The land northwest of Kyiv, the capital of Ukraine, is similar. Bear in mind that a massive Russian column was reported just 35 miles from Kyiv five days ago. Progress here has been slow precisely because Russian commanders do not want to get outflanked in a motti. To avoid this fate, they have been forced to advance ninety degrees away from their objective, creating new mottis in the process. Unarmored trucks carrying food, fuel, and ammunition are supremely vulnerable in this environment, and the drivers are civilian contractors unwilling to defend anything when shooting starts. Naturally, Ukrainian attacks have concentrated on them.

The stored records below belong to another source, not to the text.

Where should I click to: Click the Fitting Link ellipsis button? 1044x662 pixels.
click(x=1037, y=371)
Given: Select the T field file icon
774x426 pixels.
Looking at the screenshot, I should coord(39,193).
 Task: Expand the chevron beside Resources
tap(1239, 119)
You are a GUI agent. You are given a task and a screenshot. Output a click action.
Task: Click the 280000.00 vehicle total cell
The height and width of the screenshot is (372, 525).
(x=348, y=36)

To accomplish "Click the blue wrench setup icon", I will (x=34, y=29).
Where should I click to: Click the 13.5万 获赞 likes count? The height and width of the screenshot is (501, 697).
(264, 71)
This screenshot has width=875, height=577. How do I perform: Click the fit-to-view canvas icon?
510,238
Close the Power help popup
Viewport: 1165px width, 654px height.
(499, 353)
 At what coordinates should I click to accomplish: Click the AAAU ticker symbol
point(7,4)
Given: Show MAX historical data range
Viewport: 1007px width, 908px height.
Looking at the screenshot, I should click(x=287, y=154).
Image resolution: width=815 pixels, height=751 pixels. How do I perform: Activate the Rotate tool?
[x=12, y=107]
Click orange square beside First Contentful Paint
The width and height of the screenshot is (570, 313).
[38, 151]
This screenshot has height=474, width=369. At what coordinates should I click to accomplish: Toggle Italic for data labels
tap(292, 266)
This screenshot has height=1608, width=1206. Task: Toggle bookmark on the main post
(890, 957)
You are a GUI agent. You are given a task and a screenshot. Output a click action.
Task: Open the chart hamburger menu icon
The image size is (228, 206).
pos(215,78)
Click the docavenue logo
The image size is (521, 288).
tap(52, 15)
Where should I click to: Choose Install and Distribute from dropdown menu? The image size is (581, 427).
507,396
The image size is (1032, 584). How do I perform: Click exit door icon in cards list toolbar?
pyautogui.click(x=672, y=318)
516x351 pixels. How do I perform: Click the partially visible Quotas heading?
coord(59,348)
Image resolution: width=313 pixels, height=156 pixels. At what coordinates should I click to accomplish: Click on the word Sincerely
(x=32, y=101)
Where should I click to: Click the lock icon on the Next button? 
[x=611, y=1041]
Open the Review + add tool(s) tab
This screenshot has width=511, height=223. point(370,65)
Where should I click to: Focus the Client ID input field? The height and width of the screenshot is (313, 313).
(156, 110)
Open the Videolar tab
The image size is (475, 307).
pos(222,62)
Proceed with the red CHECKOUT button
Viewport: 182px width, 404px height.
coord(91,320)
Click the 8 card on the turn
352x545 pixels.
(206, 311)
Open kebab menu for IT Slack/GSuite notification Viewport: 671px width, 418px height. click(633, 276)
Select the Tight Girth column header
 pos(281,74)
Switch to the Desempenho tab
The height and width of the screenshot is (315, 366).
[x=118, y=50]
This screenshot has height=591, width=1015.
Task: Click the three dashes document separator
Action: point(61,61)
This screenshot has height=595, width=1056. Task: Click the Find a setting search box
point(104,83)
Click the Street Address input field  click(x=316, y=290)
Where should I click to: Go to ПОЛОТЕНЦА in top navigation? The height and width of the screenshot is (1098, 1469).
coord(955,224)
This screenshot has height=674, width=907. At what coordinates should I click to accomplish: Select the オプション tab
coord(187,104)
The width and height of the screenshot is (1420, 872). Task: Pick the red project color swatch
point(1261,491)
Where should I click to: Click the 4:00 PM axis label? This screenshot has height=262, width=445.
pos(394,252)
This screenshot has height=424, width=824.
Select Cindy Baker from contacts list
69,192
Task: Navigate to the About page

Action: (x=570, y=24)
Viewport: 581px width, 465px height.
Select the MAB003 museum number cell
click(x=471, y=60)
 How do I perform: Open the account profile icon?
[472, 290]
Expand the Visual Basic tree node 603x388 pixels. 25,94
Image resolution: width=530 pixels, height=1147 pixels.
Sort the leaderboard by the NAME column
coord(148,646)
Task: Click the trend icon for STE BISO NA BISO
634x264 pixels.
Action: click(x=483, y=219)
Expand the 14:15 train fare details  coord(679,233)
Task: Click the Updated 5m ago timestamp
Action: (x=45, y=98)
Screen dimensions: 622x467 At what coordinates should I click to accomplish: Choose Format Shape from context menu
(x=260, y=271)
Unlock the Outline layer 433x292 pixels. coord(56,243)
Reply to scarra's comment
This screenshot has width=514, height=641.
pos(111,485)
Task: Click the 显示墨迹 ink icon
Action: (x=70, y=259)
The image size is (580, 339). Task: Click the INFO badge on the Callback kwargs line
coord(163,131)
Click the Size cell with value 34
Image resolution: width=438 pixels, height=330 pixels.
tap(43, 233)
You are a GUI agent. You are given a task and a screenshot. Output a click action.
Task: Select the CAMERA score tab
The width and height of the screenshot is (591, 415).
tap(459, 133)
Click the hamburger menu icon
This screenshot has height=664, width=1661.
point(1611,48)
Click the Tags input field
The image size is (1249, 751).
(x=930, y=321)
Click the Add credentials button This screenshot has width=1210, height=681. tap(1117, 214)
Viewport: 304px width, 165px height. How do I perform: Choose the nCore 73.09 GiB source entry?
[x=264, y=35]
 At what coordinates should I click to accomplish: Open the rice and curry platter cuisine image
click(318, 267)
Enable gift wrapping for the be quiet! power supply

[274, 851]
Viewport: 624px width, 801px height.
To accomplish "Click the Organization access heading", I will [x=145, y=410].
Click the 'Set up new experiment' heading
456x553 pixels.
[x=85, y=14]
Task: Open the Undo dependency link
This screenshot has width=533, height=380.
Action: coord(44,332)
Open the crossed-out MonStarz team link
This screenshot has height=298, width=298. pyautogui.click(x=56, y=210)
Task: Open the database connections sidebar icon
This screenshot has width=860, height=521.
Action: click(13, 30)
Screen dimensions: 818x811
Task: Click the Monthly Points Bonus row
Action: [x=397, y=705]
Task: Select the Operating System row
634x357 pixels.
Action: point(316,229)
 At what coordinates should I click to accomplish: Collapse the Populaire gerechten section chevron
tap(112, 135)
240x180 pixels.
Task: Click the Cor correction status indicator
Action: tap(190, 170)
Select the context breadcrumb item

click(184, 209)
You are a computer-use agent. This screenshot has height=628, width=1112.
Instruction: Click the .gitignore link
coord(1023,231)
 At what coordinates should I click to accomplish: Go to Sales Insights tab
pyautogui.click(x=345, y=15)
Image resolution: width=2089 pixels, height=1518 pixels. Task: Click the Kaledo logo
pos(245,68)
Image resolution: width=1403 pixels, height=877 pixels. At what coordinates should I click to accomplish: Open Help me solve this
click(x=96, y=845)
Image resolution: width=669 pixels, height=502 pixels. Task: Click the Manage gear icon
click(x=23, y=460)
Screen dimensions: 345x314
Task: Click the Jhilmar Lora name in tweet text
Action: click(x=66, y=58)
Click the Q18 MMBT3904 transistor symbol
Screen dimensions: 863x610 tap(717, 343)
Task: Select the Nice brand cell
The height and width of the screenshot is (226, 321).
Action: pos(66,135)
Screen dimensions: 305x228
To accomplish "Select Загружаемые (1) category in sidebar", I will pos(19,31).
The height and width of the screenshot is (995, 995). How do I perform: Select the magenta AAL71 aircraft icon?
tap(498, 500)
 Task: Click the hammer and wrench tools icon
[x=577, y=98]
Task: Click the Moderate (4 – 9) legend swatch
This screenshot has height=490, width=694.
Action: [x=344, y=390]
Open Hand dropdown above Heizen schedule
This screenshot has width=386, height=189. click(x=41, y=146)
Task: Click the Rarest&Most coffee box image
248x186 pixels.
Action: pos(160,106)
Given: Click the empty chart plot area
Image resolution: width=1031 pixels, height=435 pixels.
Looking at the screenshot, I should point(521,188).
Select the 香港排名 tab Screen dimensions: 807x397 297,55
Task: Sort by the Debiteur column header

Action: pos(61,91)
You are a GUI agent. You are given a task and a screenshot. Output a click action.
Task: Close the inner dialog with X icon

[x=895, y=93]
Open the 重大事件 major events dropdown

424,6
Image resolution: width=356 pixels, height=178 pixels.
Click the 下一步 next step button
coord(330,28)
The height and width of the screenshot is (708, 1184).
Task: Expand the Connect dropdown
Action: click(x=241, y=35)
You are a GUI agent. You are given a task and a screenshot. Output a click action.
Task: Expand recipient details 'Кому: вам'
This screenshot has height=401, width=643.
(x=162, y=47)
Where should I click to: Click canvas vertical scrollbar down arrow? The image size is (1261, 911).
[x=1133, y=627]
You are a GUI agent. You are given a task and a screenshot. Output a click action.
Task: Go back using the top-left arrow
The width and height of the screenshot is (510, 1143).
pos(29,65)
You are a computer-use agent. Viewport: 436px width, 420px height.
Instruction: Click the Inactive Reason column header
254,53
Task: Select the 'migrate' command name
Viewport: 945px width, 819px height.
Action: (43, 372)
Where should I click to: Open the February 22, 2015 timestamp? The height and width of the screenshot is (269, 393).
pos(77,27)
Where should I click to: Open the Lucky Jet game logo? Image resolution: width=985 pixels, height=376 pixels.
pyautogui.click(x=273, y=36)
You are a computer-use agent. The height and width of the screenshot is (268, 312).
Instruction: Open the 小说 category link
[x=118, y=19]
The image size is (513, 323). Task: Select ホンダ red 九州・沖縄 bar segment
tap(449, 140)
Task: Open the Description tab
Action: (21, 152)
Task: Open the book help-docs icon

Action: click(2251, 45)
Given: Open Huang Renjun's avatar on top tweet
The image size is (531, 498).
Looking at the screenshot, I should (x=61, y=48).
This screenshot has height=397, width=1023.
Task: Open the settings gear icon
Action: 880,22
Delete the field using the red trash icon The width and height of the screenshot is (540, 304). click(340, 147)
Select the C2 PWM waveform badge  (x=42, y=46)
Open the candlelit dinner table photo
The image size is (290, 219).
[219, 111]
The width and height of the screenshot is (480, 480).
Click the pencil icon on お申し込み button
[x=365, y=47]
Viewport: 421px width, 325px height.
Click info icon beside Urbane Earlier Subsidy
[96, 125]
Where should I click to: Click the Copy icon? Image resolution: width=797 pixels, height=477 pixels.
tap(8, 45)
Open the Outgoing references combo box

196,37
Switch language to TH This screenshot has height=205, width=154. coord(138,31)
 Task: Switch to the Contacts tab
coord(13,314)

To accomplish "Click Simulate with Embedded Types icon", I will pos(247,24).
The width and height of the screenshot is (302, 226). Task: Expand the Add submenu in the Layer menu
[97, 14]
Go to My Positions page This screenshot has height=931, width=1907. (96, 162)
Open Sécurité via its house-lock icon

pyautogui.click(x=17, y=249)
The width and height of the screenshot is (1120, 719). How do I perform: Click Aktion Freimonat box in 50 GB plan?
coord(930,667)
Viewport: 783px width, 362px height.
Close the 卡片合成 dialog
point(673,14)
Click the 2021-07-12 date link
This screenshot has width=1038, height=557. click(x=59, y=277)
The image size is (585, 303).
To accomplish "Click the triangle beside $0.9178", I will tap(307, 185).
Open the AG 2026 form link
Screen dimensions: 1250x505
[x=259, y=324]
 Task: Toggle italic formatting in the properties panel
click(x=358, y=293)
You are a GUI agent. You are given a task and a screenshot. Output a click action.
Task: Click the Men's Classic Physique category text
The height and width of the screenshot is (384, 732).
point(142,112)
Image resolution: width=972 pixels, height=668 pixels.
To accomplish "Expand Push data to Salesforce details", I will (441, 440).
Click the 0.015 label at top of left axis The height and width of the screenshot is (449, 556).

“Territory” is not progress. The capture of Kyiv after a massive battle will not make Ukrainians stop fighting. Ukraine will not be defeated as long as they have the will to fight. Russia has failed to break their will, indeed the Ukrainian people are more defiant than ever.
Russia has always relied on its vast depth as a defense against invasion, trading space for time. Alexander I famously ignored Napoleon’s sack of Moscow, biding his time until the sheer size of Russia defeated the emperor of France. ‘General Winter’ and ‘General Mud’ decisively defeated German logistics in the Great Patriotic War. Now the script has been flipped.
Since 1942, the Russian operational formula has been overwhelming numbers, backed by massed artillery, made possible by huge motorized support columns, to brute-force their way through resistance. Defenders perform best against this doctrine by maximizing the damage they inflict on Russian forces. So far, Ukraine has done a stellar job of putting those lessons to work. Russian losses are very high and still climbing.
In time, it may become clear that Ukraine has already passed the crisis point — which, to be clear, does not necessarily mean we are close to the end of this. Russia’s army could break this week, or the next, but then again Russia might go through a few armies before it’s all over. Putin has not ordered a national mobilization yet. Yet. Pundits note that Vladimir Putin has not committed his entire strength to battle (he may not be able to, given his shoddy logistics, but never mind). Ukraine is not committing everything they have, either.
We were told that Ukraine might survive if they could last ten days, and they have, and clearly their plan now is to simply outlast Putin. By giving up space, they may have already bought themselves enough time.